══ PÁGINA ══

Resulta daí o reconhecimento do caráter conservador tanto das análises que afirmam as demandas do capital relativas à generalização e ampliação da educação dos trabalhadores na estrita perspectiva da formação profissional, por não encontrarem respaldo nas práticas produtivas, quanto daquelas que tomam a crítica ao caráter ideológico deste discurso para negar estas mesmas necessidades para os trabalhadores, a partir da consideração estreita das ofertas do mercado de trabalho.

As mudanças ocorridas no mundo do trabalho decorrentes da acumulação flexível, portanto, exigem universalização e ampliação em termos de educação inicial e continuada, a partir do ponto de vista dos que vivem do trabalho. O capital sempre prescindiu do Estado, da escola e das agências formadoras para atender às suas demandas de formação profissional, o que não significa que não faça uso dos seus serviços. O que se verifica é que não há dependência, não só porque os empreendimentos produtivos acionam seus próprios mecanismos de treinamento interno ou em serviço, como as especificidades de cada processo, aliadas à busca de competitividade, fazem com que o controle da formação profissional seja estratégico para o capital.

Essa afirmação vale tanto para a base quanto para o topo da hierarquia do trabalhador coletivo: neste último caso, com a internacionalização, mais do que nunca os quadros de alto nível se formam nas empresas líder ou nos institutos de pesquisa a elas associados, de modo geral no exterior. A dependência, inclusive, da pós-graduação nacional não é muito significativa, vindo a atender antes interesses vinculados à empregabilidade dos profissionais de nível superior do que a demandas específicas de uma empresa em face das peculiaridades de seu processo de organização das relações sociais e produtivas. Desse ponto de vista, se fragilizam os argumentos contrários aos mestrados profissionalizantes enquanto estratégias de favorecimento do mercado, em detrimento da formação acadêmica; neste caso, se evidencia que eles se constituem em espaços de acesso ao conhecimento e aos procedimentos de pesquisa para os que não são escolhidos a fazê-lo, através de cursos ou estágios na empresa líder.

Para a burguesia, as relações sociais vividas desde a primeira socialização, já permitem o desenvolvimento das habilidades cognitivas superiores, que, com o apoio da escolarização vão culminar no desenvolvimento da autonomia intelectual, da criatividade, da comunicação, do raciocínio lógico, da capacidade de educar-se continuadamente e assim por diante.

A necessidade de adquiri-las na escola, portanto, se põe para aqueles que, por viverem do trabalho, são pauperizados economicamente, e, em decorrência, também o são culturalmente. Para estes, a escola é o único espaço disponível para apreender e compreender o mundo do trabalho, através da mediação do conhecimento, enquanto produto e enquanto processo da práxis humana, na perspectiva da produção material e social da existência.

Dessa120 nova realidade é que se derivam as categorias da nova pedagogia do trabalho, que diferem da pedagogia taylorista/fordista, cujo fundamento era a nítida separação entre as atividades intelectuais e instrumentais, do que decorria, para a maioria, uma relação entre educação e trabalho mediada pelas formas de fazer. Isto não significa, contudo, que estas formas estejam completamente superadas; apenas, que não são mais hegemônicas. Ou que esteja superada a divisão entre capital e traba-lho: esta, mais fortalecida do que nunca, apenas se realiza de outras formas.

═══
══ LISTAGEM APRESENTADA ══

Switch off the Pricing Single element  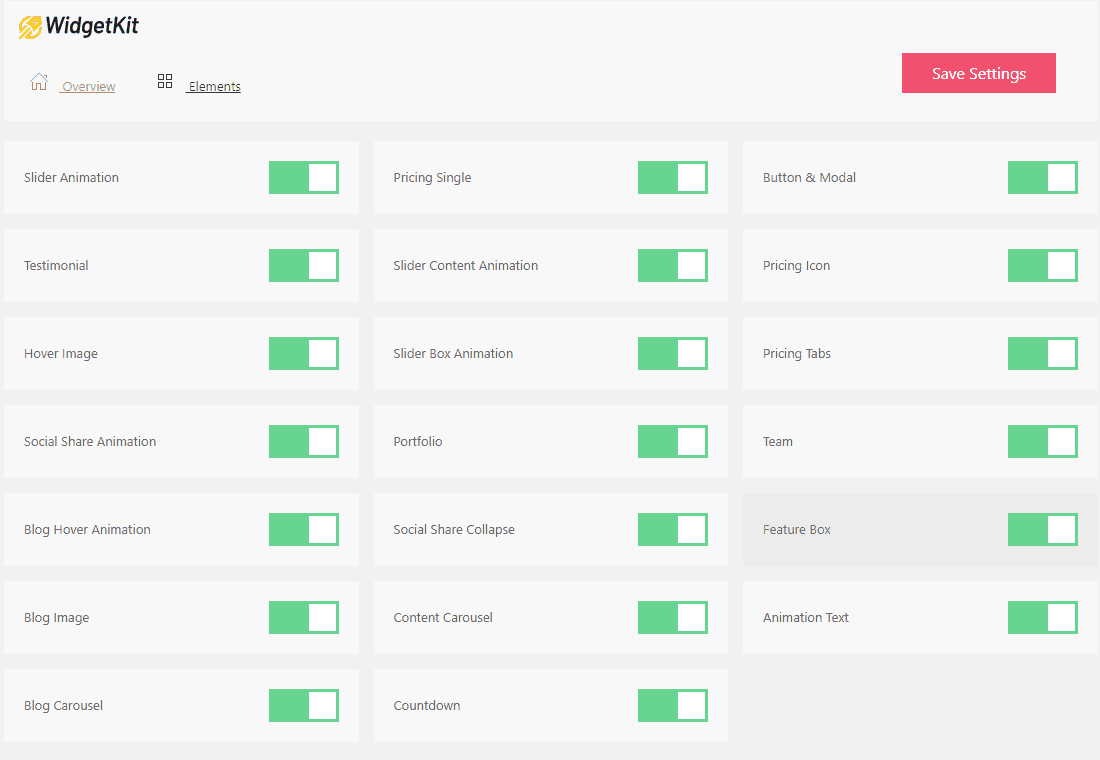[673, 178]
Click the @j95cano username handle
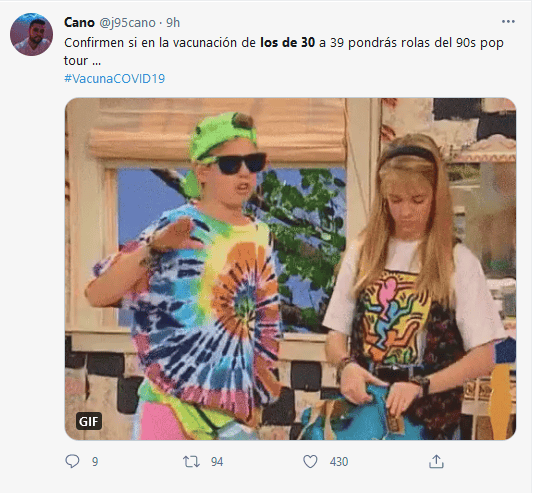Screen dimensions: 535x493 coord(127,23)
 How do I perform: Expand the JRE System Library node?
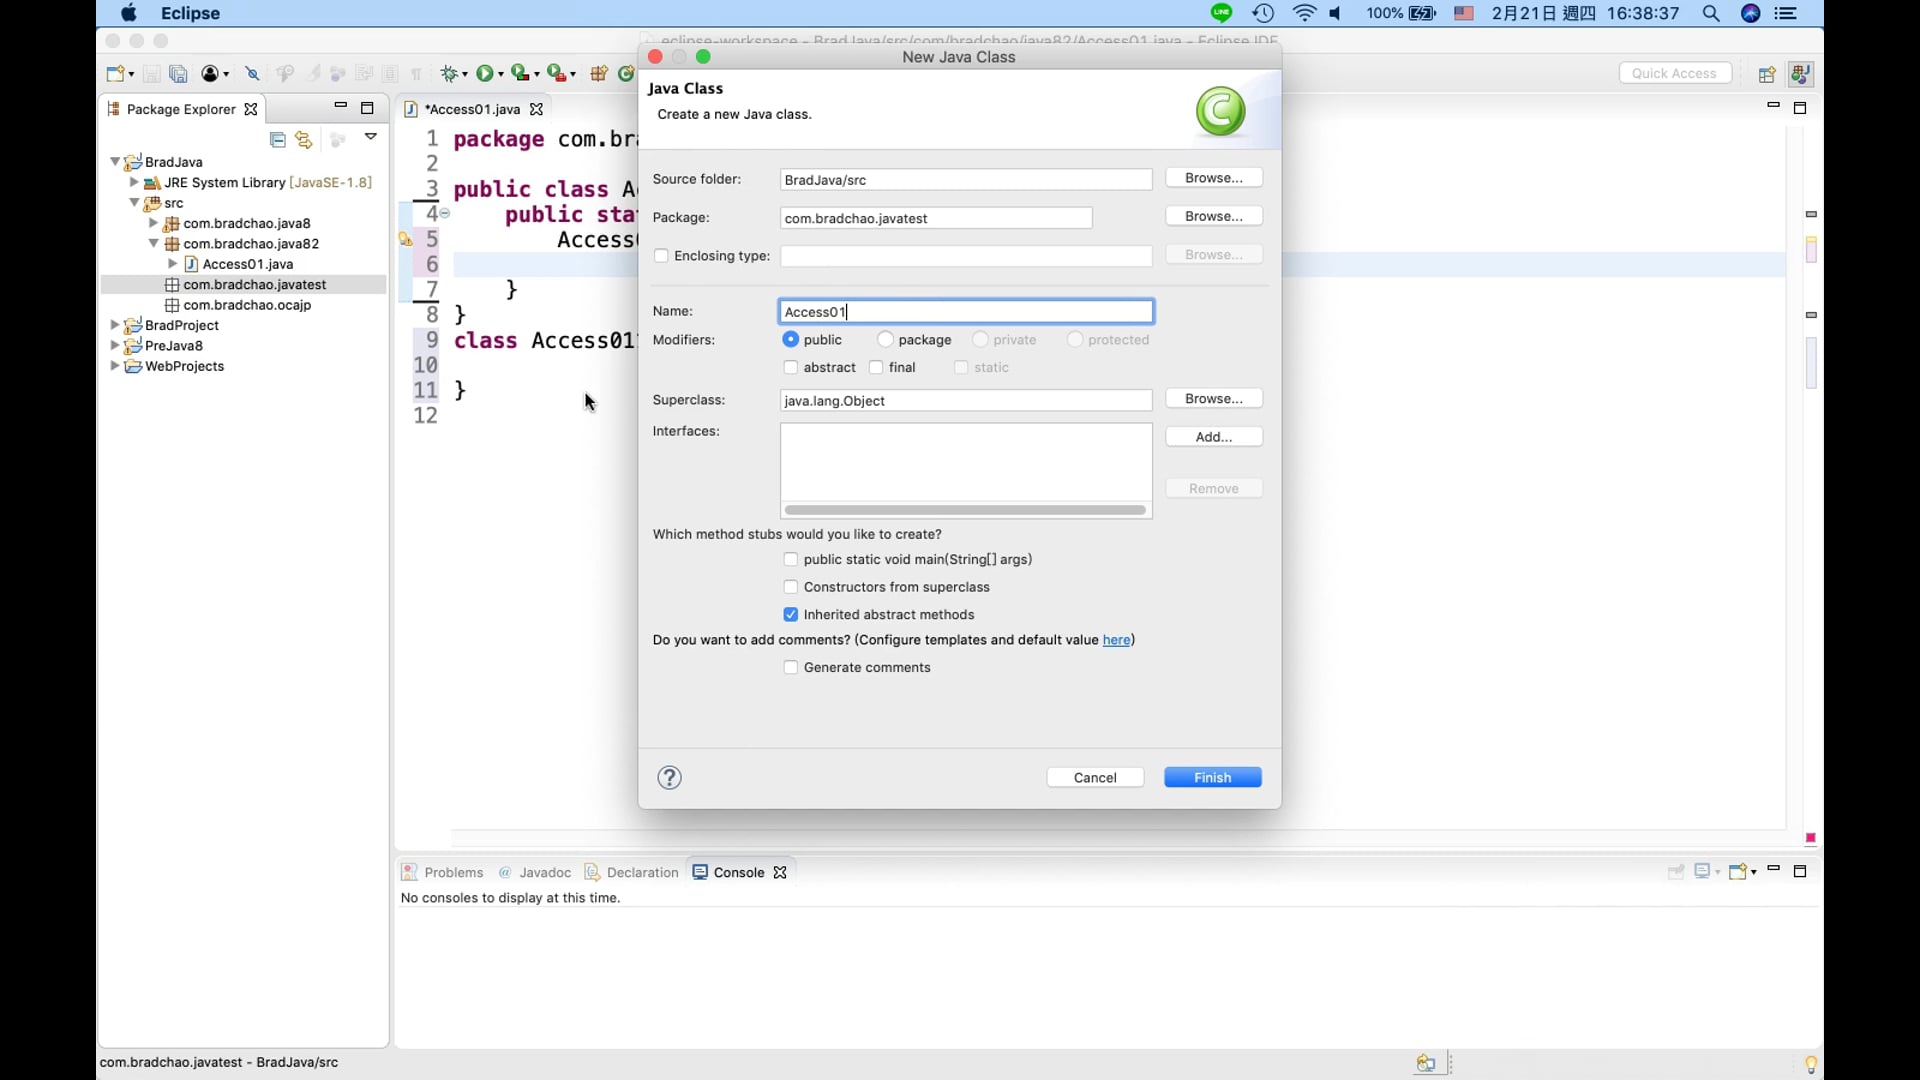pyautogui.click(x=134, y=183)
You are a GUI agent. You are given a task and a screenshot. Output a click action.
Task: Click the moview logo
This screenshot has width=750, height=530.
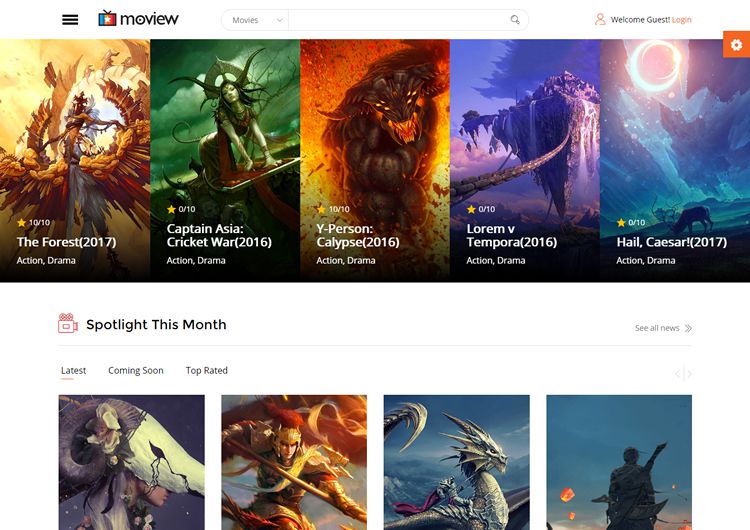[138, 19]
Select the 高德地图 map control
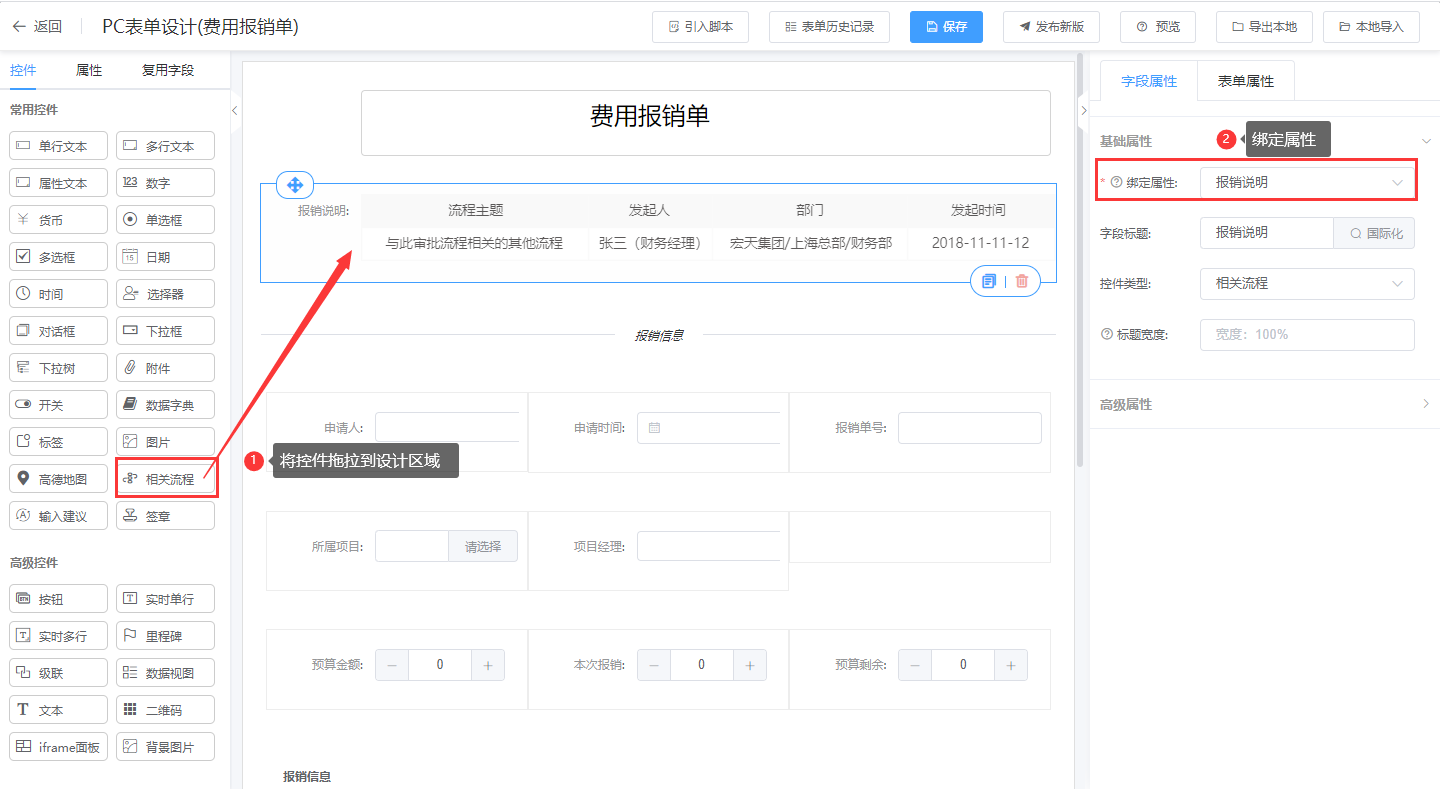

═══
══ LISTAGEM APRESENTADA ══

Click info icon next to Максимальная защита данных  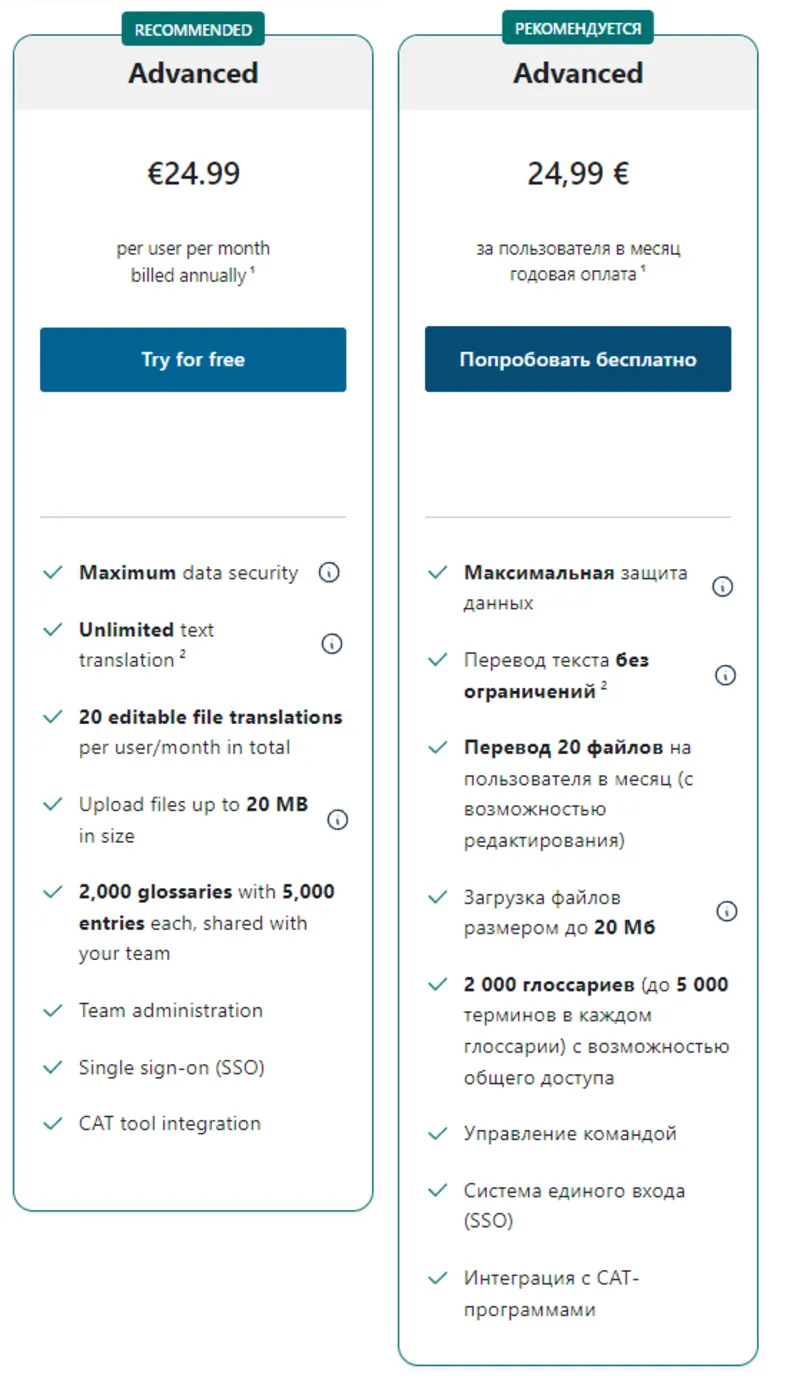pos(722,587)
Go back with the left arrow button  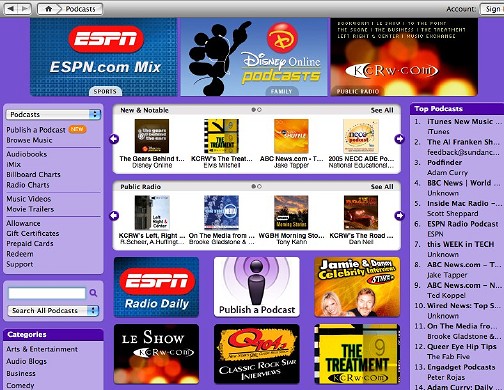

═══
══ LISTAGEM APRESENTADA ══

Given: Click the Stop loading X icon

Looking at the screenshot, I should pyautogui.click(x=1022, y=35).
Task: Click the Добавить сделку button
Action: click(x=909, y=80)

═══

[ENUNCIADO]
Repita, tal como aparece na página, o trecho que vai de "Resulta daí o" até "mercado de trabalho.". A listagem provém de outra fonte.

[RESULTADO DO EXERCÍCIO]
Resulta daí o reconhecimento do caráter conservador tanto das análises que afirmam as demandas do capital relativas à generalização e ampliação da educação dos trabalhadores na estrita perspectiva da formação profissional, por não encontrarem respaldo nas práticas produtivas, quanto daquelas que tomam a crítica ao caráter ideológico deste discurso para negar estas mesmas necessidades para os trabalhadores, a partir da consideração estreita das ofertas do mercado de trabalho.